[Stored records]
□ □ □ □
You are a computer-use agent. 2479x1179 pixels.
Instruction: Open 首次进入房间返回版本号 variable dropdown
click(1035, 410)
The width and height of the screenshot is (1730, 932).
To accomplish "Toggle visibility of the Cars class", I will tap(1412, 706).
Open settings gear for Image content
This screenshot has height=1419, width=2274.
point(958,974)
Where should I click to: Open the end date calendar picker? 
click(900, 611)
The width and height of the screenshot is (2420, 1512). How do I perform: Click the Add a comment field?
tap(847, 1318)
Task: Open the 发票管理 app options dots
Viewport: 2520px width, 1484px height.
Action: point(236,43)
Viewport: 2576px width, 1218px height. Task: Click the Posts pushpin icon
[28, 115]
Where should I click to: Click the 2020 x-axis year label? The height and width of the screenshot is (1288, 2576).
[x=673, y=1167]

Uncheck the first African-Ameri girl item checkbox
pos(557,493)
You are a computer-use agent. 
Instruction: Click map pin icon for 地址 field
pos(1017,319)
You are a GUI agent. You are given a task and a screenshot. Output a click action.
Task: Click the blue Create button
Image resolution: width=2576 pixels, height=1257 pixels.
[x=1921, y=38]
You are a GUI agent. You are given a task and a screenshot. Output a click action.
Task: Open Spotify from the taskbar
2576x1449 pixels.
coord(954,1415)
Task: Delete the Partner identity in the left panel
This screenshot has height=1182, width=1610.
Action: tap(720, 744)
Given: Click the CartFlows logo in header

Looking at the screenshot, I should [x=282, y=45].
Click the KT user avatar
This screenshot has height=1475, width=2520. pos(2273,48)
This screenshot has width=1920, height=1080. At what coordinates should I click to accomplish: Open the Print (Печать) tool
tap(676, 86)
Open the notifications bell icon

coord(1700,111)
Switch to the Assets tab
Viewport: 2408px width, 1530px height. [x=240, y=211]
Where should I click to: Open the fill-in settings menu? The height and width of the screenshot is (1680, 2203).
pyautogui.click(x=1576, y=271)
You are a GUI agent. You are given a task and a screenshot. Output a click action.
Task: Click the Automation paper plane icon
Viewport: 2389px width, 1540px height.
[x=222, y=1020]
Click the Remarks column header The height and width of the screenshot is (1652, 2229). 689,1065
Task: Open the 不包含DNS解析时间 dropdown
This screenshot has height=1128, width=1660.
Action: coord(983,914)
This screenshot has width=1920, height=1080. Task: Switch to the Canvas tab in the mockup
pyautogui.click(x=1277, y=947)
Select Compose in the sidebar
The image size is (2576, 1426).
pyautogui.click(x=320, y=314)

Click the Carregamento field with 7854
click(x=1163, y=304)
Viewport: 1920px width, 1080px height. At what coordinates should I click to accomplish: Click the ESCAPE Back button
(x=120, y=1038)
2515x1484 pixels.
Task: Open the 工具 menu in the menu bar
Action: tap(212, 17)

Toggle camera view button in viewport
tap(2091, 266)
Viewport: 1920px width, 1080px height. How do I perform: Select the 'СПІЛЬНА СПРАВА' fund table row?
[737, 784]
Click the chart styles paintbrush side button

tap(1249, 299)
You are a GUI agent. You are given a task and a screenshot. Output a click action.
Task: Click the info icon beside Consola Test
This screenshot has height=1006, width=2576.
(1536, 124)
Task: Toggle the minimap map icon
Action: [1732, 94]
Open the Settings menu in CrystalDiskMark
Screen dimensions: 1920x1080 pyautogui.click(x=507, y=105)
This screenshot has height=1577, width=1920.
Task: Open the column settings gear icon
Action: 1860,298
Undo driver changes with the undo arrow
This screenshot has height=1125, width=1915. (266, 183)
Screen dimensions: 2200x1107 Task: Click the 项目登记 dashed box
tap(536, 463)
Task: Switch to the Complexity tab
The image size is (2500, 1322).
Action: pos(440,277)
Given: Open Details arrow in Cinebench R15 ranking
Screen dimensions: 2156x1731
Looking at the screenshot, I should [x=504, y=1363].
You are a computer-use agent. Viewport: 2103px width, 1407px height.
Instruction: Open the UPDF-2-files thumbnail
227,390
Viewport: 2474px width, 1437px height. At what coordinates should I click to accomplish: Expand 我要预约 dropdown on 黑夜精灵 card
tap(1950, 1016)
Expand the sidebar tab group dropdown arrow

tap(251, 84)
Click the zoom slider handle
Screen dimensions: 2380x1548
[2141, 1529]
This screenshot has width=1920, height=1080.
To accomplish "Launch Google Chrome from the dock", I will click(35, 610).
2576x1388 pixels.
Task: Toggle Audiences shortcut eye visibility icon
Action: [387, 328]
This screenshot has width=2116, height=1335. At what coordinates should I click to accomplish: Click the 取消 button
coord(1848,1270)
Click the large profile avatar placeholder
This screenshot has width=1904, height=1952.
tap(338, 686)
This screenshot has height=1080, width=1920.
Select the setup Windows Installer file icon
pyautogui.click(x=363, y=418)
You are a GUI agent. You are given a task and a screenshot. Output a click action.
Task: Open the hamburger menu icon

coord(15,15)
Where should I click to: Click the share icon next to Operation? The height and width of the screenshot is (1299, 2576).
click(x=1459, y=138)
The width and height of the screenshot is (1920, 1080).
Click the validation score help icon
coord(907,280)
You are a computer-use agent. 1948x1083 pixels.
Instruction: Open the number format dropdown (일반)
□ □ □ □
Repeat the data word for word, leaving out no line.

**YOUR SOLUTION:**
You are a computer-use agent. 2479x1179 pixels.
Instruction: Open 首次进入房间返回版本号 variable dropdown
click(1035, 410)
The width and height of the screenshot is (1730, 932).
To accomplish "Toggle visibility of the Cars class", I will tap(1412, 706).
Open settings gear for Image content
This screenshot has height=1419, width=2274.
point(958,974)
Where should I click to: Open the end date calendar picker? 
click(900, 611)
The width and height of the screenshot is (2420, 1512). How do I perform: Click the Add a comment field?
tap(847, 1318)
Task: Open the 发票管理 app options dots
Viewport: 2520px width, 1484px height.
Action: point(236,43)
Viewport: 2576px width, 1218px height. Task: Click the Posts pushpin icon
[28, 115]
Where should I click to: Click the 2020 x-axis year label? The height and width of the screenshot is (1288, 2576).
[x=673, y=1167]

Uncheck the first African-Ameri girl item checkbox
pos(557,493)
You are a computer-use agent. 
Instruction: Click map pin icon for 地址 field
pos(1017,319)
You are a GUI agent. You are given a task and a screenshot. Output a click action.
Task: Click the blue Create button
Image resolution: width=2576 pixels, height=1257 pixels.
[x=1921, y=38]
You are a GUI agent. You are given a task and a screenshot. Output a click action.
Task: Open Spotify from the taskbar
2576x1449 pixels.
coord(954,1415)
Task: Delete the Partner identity in the left panel
This screenshot has height=1182, width=1610.
Action: tap(720, 744)
Given: Click the CartFlows logo in header

Looking at the screenshot, I should [x=282, y=45].
Click the KT user avatar
This screenshot has height=1475, width=2520. pos(2273,48)
This screenshot has width=1920, height=1080. At what coordinates should I click to accomplish: Open the Print (Печать) tool
tap(676, 86)
Open the notifications bell icon

coord(1700,111)
Switch to the Assets tab
Viewport: 2408px width, 1530px height. [x=240, y=211]
Where should I click to: Open the fill-in settings menu? The height and width of the screenshot is (1680, 2203).
pyautogui.click(x=1576, y=271)
You are a GUI agent. You are given a task and a screenshot. Output a click action.
Task: Click the Automation paper plane icon
Viewport: 2389px width, 1540px height.
[x=222, y=1020]
Click the Remarks column header The height and width of the screenshot is (1652, 2229). 689,1065
Task: Open the 不包含DNS解析时间 dropdown
This screenshot has height=1128, width=1660.
Action: coord(983,914)
This screenshot has width=1920, height=1080. Task: Switch to the Canvas tab in the mockup
pyautogui.click(x=1277, y=947)
Select Compose in the sidebar
The image size is (2576, 1426).
pyautogui.click(x=320, y=314)

Click the Carregamento field with 7854
click(x=1163, y=304)
Viewport: 1920px width, 1080px height. At what coordinates should I click to accomplish: Click the ESCAPE Back button
(x=120, y=1038)
2515x1484 pixels.
Task: Open the 工具 menu in the menu bar
Action: tap(212, 17)

Toggle camera view button in viewport
tap(2091, 266)
Viewport: 1920px width, 1080px height. How do I perform: Select the 'СПІЛЬНА СПРАВА' fund table row?
[737, 784]
Click the chart styles paintbrush side button

tap(1249, 299)
You are a GUI agent. You are given a task and a screenshot. Output a click action.
Task: Click the info icon beside Consola Test
This screenshot has height=1006, width=2576.
(1536, 124)
Task: Toggle the minimap map icon
Action: [1732, 94]
Open the Settings menu in CrystalDiskMark
Screen dimensions: 1920x1080 pyautogui.click(x=507, y=105)
This screenshot has height=1577, width=1920.
Task: Open the column settings gear icon
Action: 1860,298
Undo driver changes with the undo arrow
This screenshot has height=1125, width=1915. (266, 183)
Screen dimensions: 2200x1107 Task: Click the 项目登记 dashed box
tap(536, 463)
Task: Switch to the Complexity tab
The image size is (2500, 1322).
Action: pos(440,277)
Given: Open Details arrow in Cinebench R15 ranking
Screen dimensions: 2156x1731
Looking at the screenshot, I should [x=504, y=1363].
You are a computer-use agent. Viewport: 2103px width, 1407px height.
Instruction: Open the UPDF-2-files thumbnail
227,390
Viewport: 2474px width, 1437px height. At what coordinates should I click to accomplish: Expand 我要预约 dropdown on 黑夜精灵 card
tap(1950, 1016)
Expand the sidebar tab group dropdown arrow

tap(251, 84)
Click the zoom slider handle
Screen dimensions: 2380x1548
[2141, 1529]
This screenshot has width=1920, height=1080.
To accomplish "Launch Google Chrome from the dock", I will click(35, 610).
2576x1388 pixels.
Task: Toggle Audiences shortcut eye visibility icon
Action: [387, 328]
This screenshot has width=2116, height=1335. At what coordinates should I click to accomplish: Click the 取消 button
coord(1848,1270)
Click the large profile avatar placeholder
This screenshot has width=1904, height=1952.
tap(338, 686)
This screenshot has height=1080, width=1920.
Select the setup Windows Installer file icon
pyautogui.click(x=363, y=418)
You are a GUI agent. You are given a task and a screenshot. Output a click action.
Task: Open the hamburger menu icon

coord(15,15)
Where should I click to: Click the share icon next to Operation? The height and width of the screenshot is (1299, 2576).
click(x=1459, y=138)
The width and height of the screenshot is (1920, 1080).
Click the validation score help icon
coord(907,280)
You are a computer-use agent. 1948x1083 pixels.
Instruction: Open the number format dropdown (일반)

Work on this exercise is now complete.